Every line from the one containing "Given: Maximize the Vistalizator window" to the end of the records below must be copied exactly, and no pictures may be included.

Stored data entries

-.-.-

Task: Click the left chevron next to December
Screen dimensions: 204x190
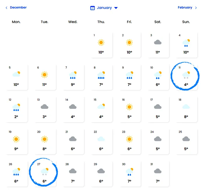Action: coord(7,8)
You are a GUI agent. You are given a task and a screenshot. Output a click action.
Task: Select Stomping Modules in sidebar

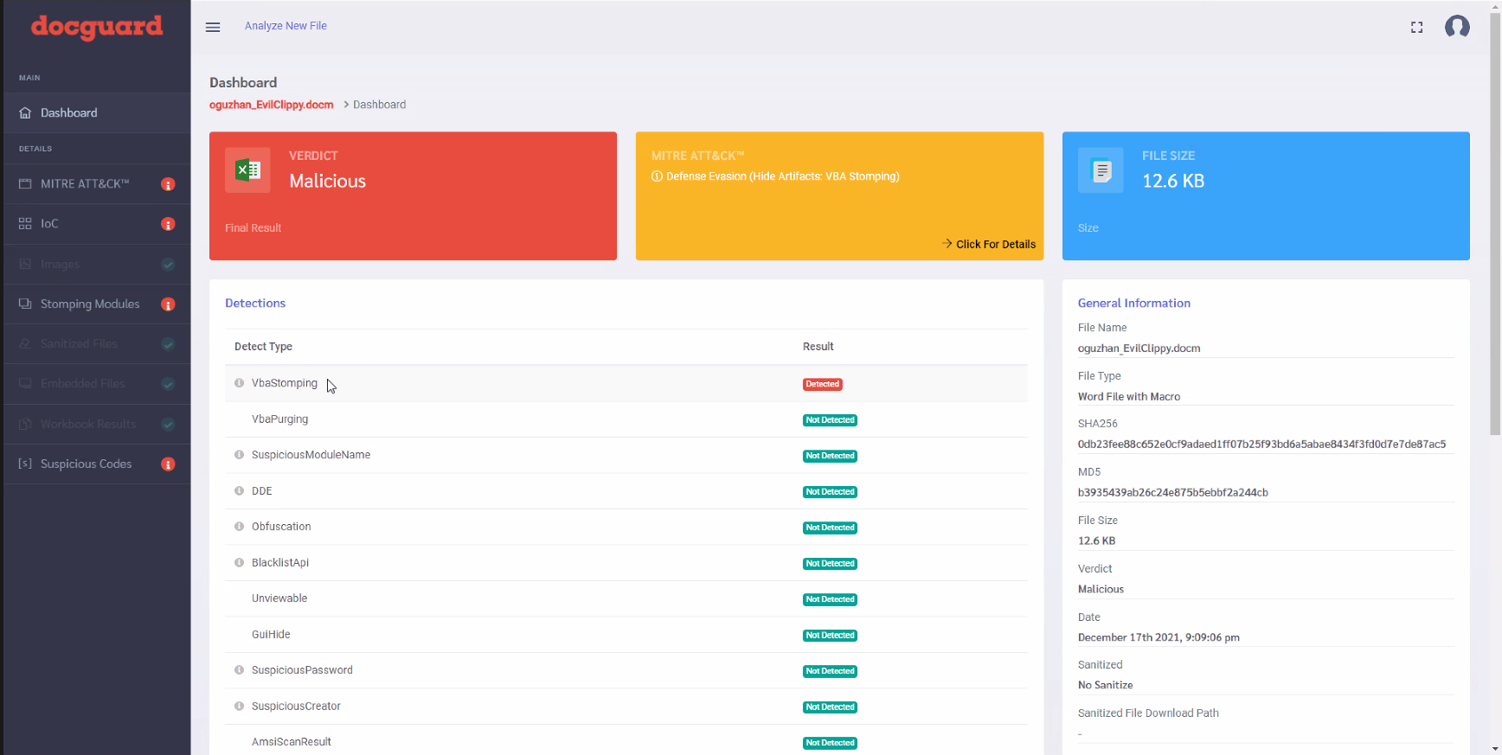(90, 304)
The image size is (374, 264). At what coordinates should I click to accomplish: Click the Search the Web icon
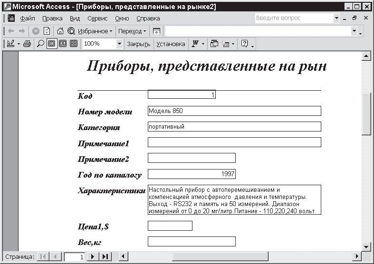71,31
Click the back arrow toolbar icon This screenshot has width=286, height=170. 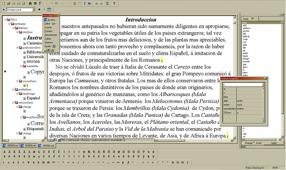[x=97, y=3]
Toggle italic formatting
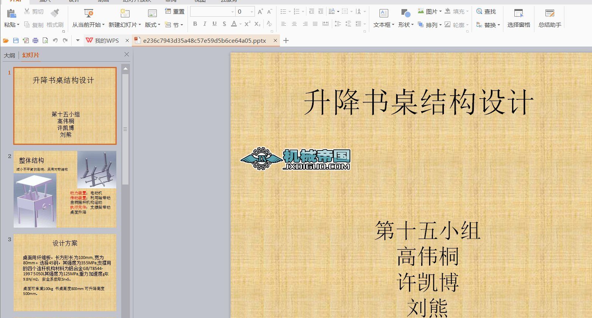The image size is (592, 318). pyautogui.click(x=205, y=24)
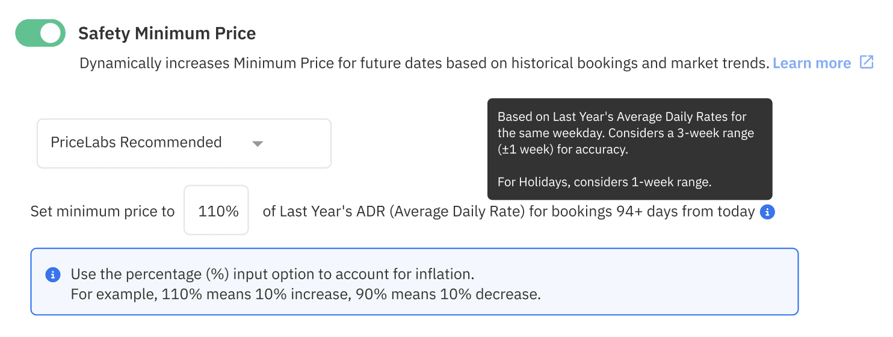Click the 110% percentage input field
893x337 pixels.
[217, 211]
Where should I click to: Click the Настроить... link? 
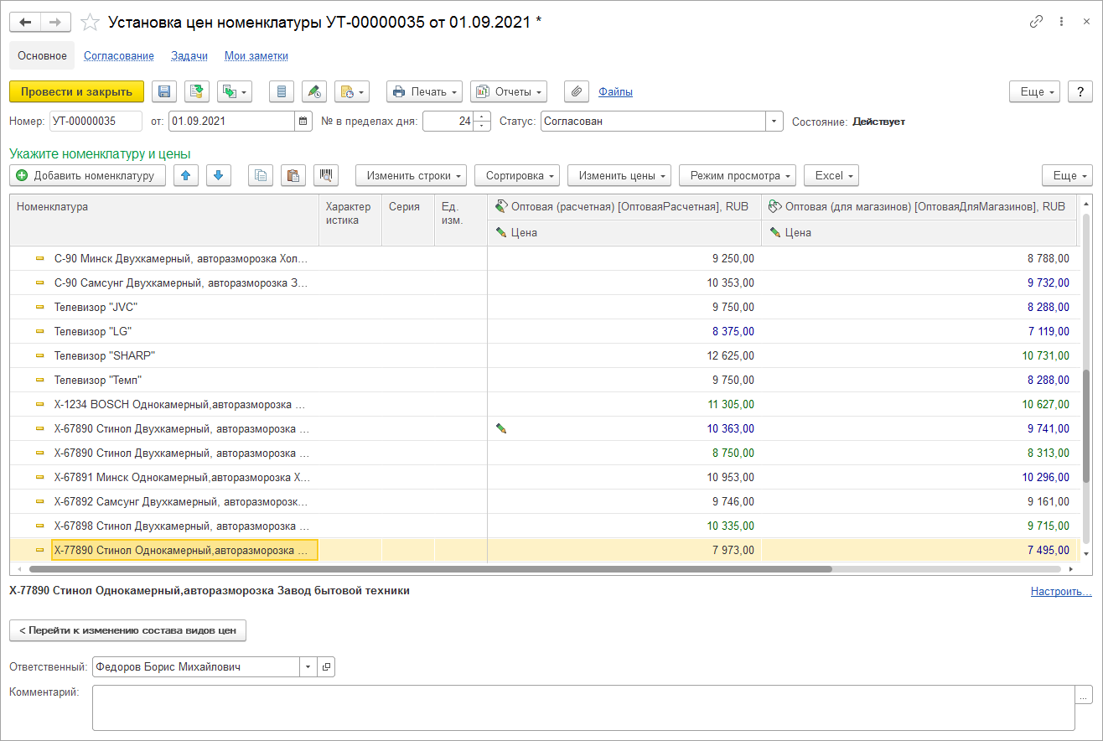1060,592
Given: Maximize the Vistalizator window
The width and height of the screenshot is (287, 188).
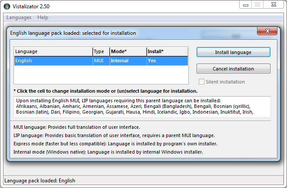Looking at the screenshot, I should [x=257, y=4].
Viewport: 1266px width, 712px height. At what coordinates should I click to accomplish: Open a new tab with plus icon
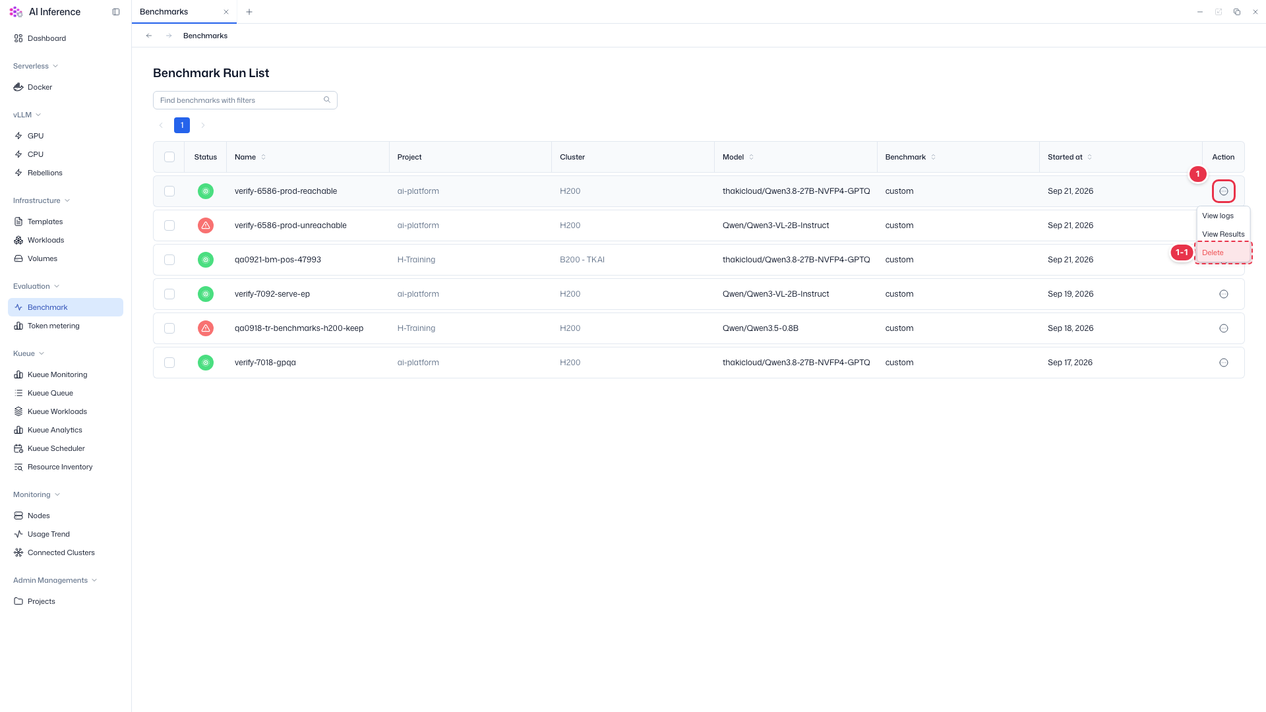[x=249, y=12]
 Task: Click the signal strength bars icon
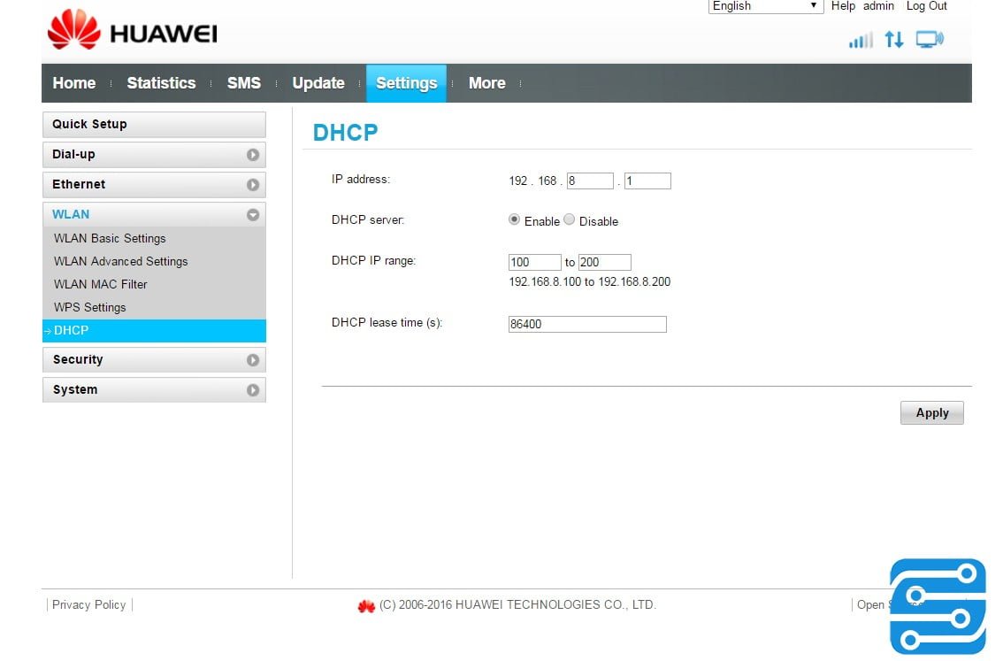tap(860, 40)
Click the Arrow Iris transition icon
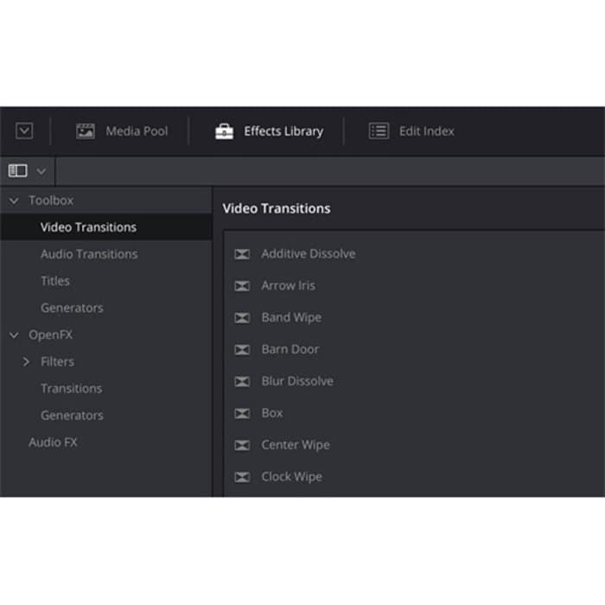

-.-.-

Solution to the problem:
Given: Maximize the Vistalizator window
The width and height of the screenshot is (287, 188).
Looking at the screenshot, I should [x=257, y=4].
Viewport: 1266px width, 712px height. At what coordinates should I click to accomplish: Open a new tab with plus icon
[x=249, y=12]
 Task: Click the signal strength bars icon
tap(860, 40)
Click the Arrow Iris transition icon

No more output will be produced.